- Poster
- Directed by: Tex Avery
- Written by: Rich Hogan
- Produced by: Fred Quimby
- Starring: Bill Thompson Frank Graham (both uncredited)
- Music by: Scott Bradley
- Animation by: Ed Love; Irven Spence; Ray Abrams; Preston Blair; (all uncredited);
- Layouts by: Irvin Levine Bernard Wolf (both uncredited)
- Backgrounds by: John Didrik Johnsen (uncredited)
- Production company: MGM Cartoons
- Distributed by: Metro-Goldwyn-Mayer
- Release date: March 20, 1943;
- Running time: 8:00
- Country: United States
- Language: English

= Dumb-Hounded =

Dumb-Hounded is a 1943 American animated short film directed by Tex Avery and written by Rich Hogan. It was the first cartoon to feature Droopy. The film was released on March 20, 1943 by Metro-Goldwyn-Mayer.

==Plot==
When an imprisoned killer (played by Tex Avery's Big Bad Wolf character) escapes from Swing Swing Prison (a parody of Sing Sing Prison), numerous bloodhounds are released to track him down, including Droopy, who lags far behind the rest. He greets the audience and announces himself as the story's hero. Initially moving slowly, Droopy still manages to quickly locate the Wolf, who spends the entire story trying to escape from him. At one point, the Wolf even attempts to flee from Droopy by boarding a taxi, train, ship, and aircraft in succession. However, no matter where the Wolf flees, Droopy appears and greets him sarcastically. When the Wolf asks Droopy how he manages to keep up, Droopy laconically responds “Let’s not get nosy, bub.”
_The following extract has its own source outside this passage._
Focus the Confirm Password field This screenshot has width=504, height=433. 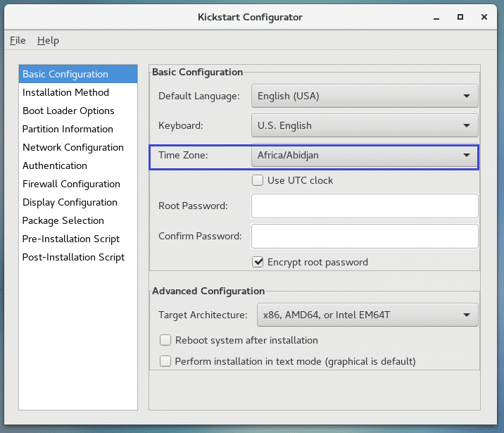pos(364,236)
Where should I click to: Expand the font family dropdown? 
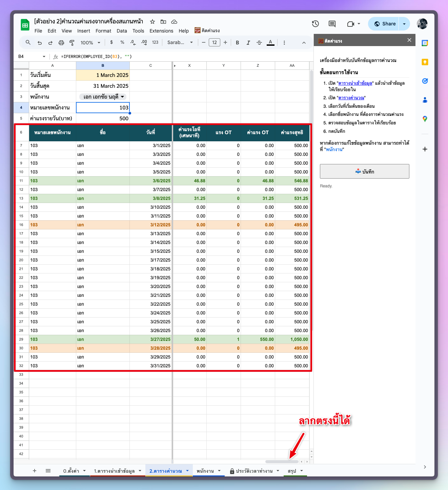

Ultimately, Droopy ends the futile chase by dropping a massive boulder onto the Wolf from above a rooftop to crush him (commenting to the audience that it is indeed gruesome), resulting in the Wolf's capture. Droopy receives his cash reward from the town mayor, upon which he jumps about cheering loudly in complete enthusiasm, before pausing, and, once again in his signature slow, deadpan characterization, informing the audience, "I'm happy".

==Voice cast==
- Bill Thompson as Droopy (uncredited)
- Frank Graham as the Killer (Big Bad Wolf) / Mayor (uncredited)

==Crew==
- Directed by: Tex Avery
- Written by: Rich Hogan
- Animation: Ray Abrams, Preston Blair, Ed Love, Irven Spence
- Character Design: Irvin Levine
- Layout: Irvin Levine, Bernard Wolf
- Backgrounds: John Didrik Johnsen
- Film and Sound Editor: Fred McAlpin
- Music: Scott Bradley
- Co-Producer: William Hanna
- Produced by: Fred Quimby

==Legacy==
- Northwest Hounded Police (1946) features Droopy and the Wolf character in a similar set-up. Again, the Wolf flees from Droopy, who keeps popping up in unexpected places.
- In the early 2000s a Cartoon Network short Thanks a Latté features Droopy and the Wolf character in a nearly-similar set-up; where he works at a coffee shop and forces a stingy wolf into giving him a tip when the wolf leaves the shop without paying for his latte.
- In 2020, Dumb Hounded was released and digitally restored on the Tex Avery Screwball Classics: Volume 1 Blu-Ray by Warner Archive.